Data items
'''

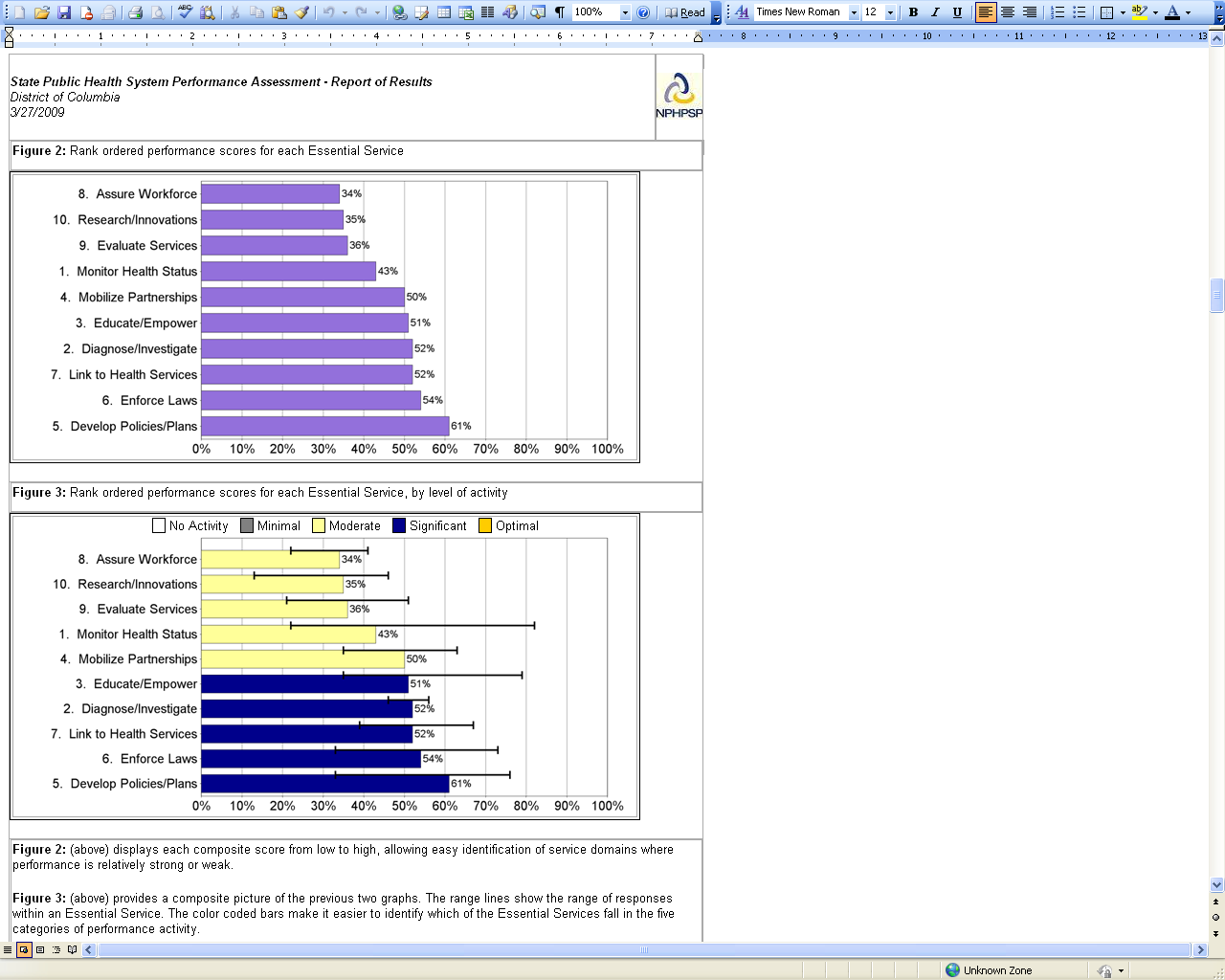
Task: Toggle Italic formatting
Action: (935, 12)
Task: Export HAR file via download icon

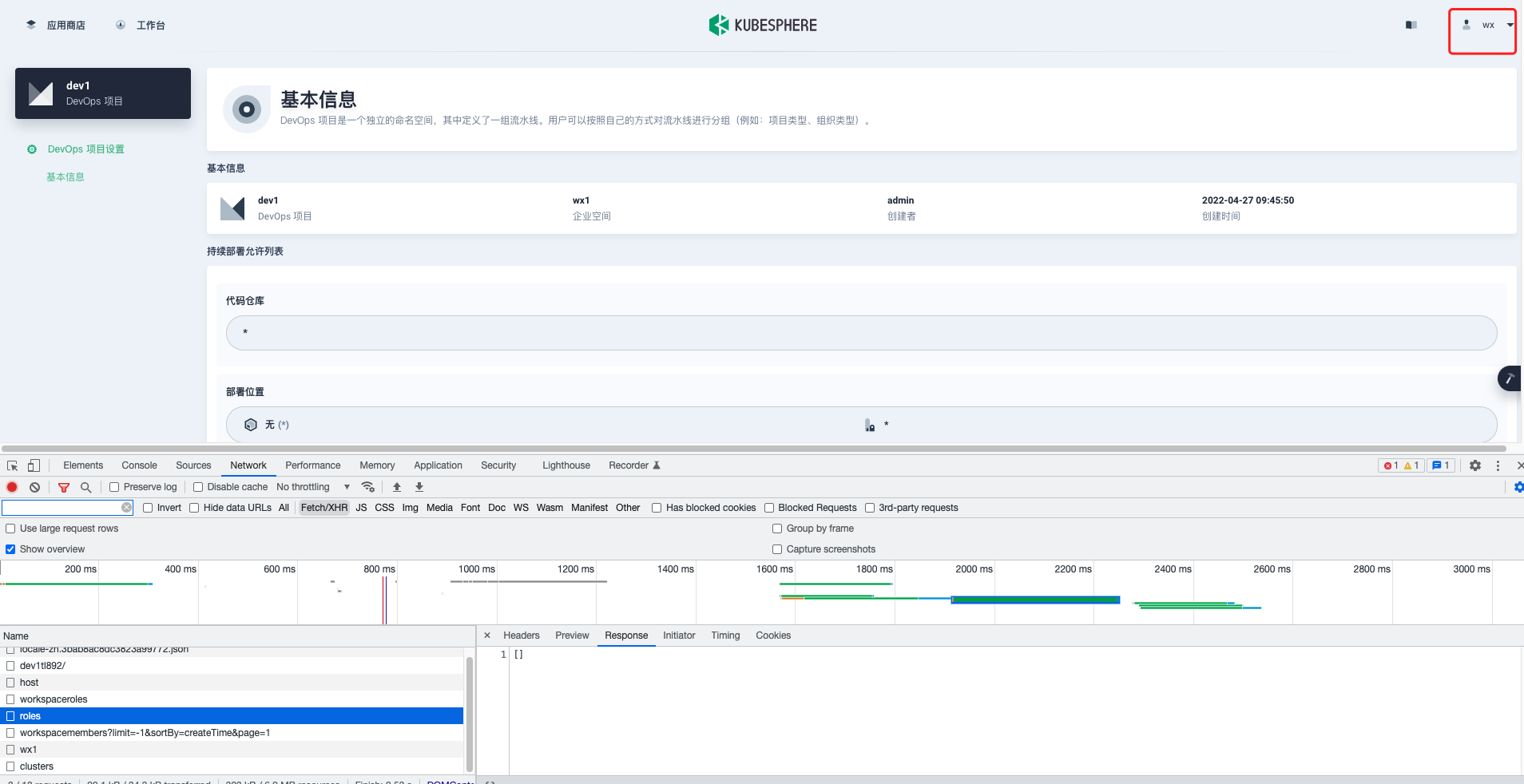Action: (419, 487)
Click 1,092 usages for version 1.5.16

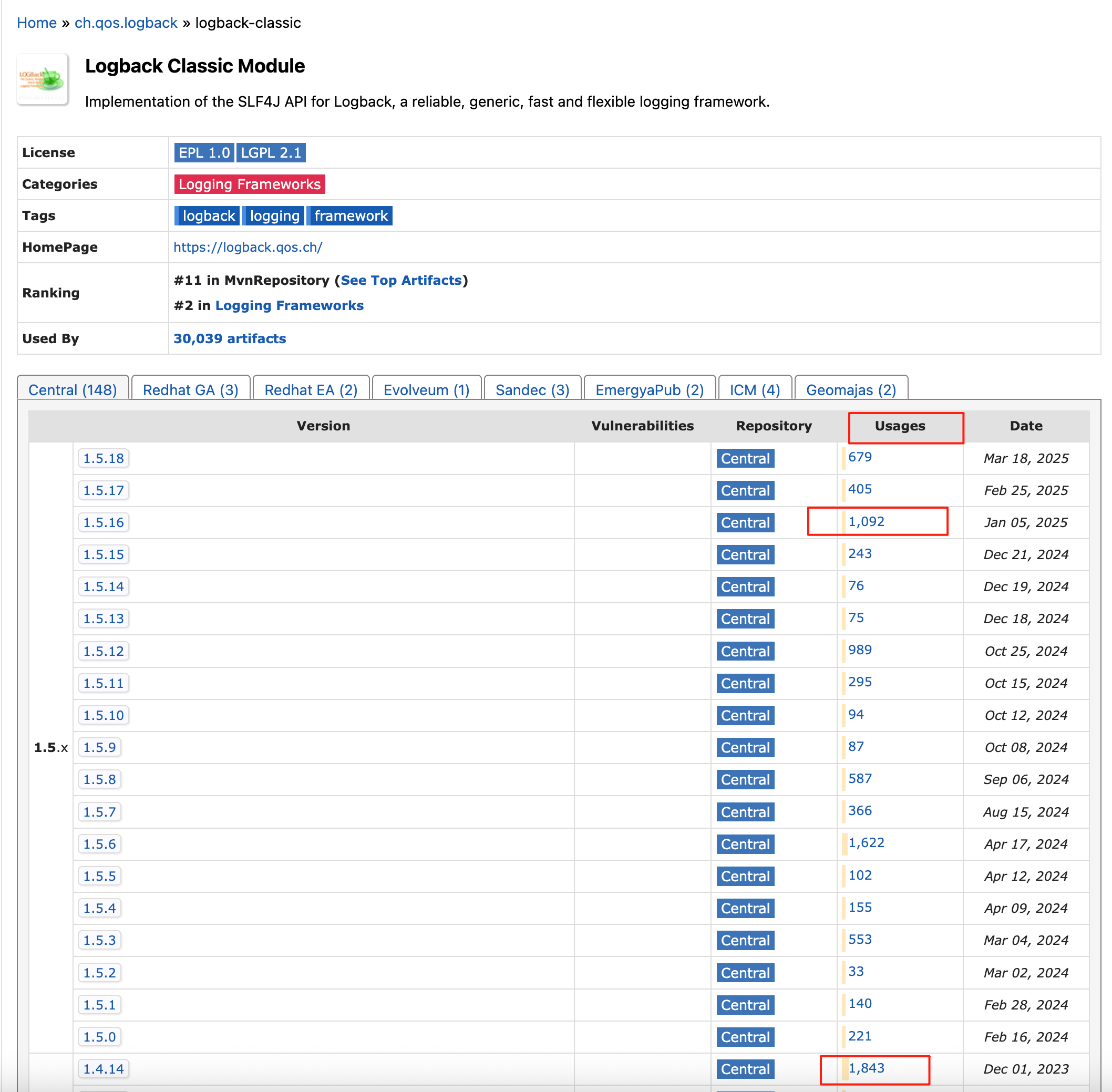pos(866,521)
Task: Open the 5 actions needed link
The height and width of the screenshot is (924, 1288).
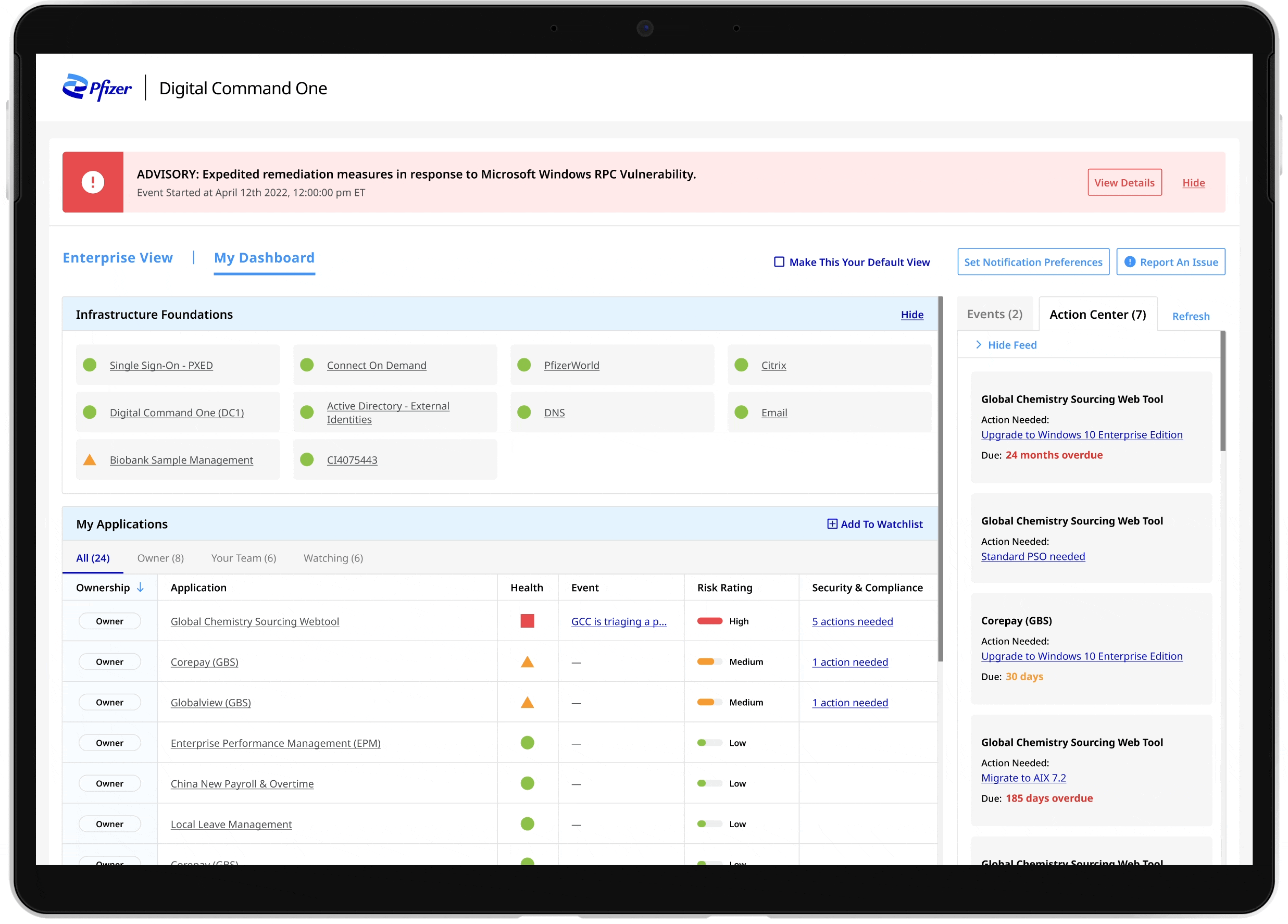Action: pyautogui.click(x=852, y=621)
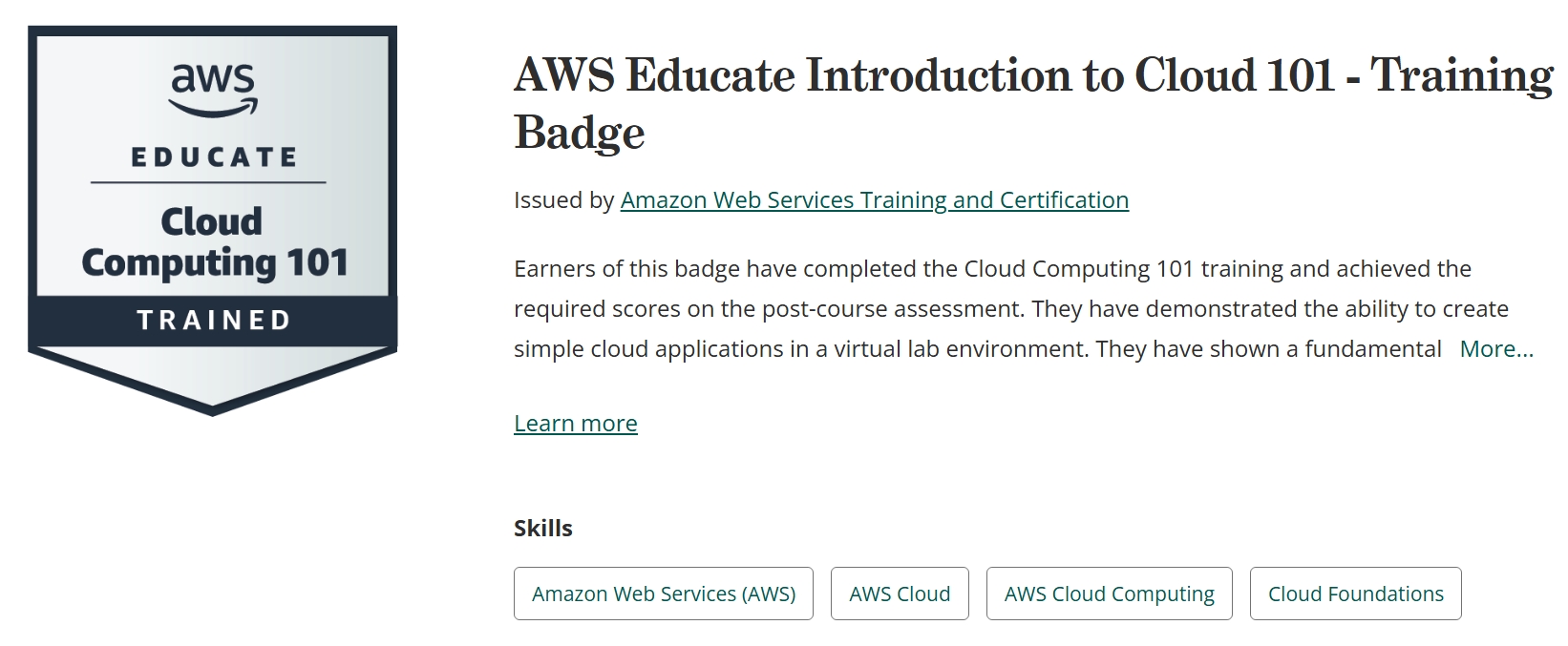Expand the description with the More... link
This screenshot has height=646, width=1568.
click(1495, 349)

'''

Goal of the exercise
Rewrite the listing above with "download icon" replaced by "download button" and everything else unchanged, omitting the pictures.

Solved problem
Task: Toggle Italic formatting
Action: (935, 12)
Task: Export HAR file via download button

Action: (419, 487)
Click 1,092 usages for version 1.5.16

pos(866,521)
Task: Open the 5 actions needed link
The height and width of the screenshot is (924, 1288).
Action: pyautogui.click(x=852, y=621)
Expand the description with the More... link
This screenshot has height=646, width=1568.
click(1495, 349)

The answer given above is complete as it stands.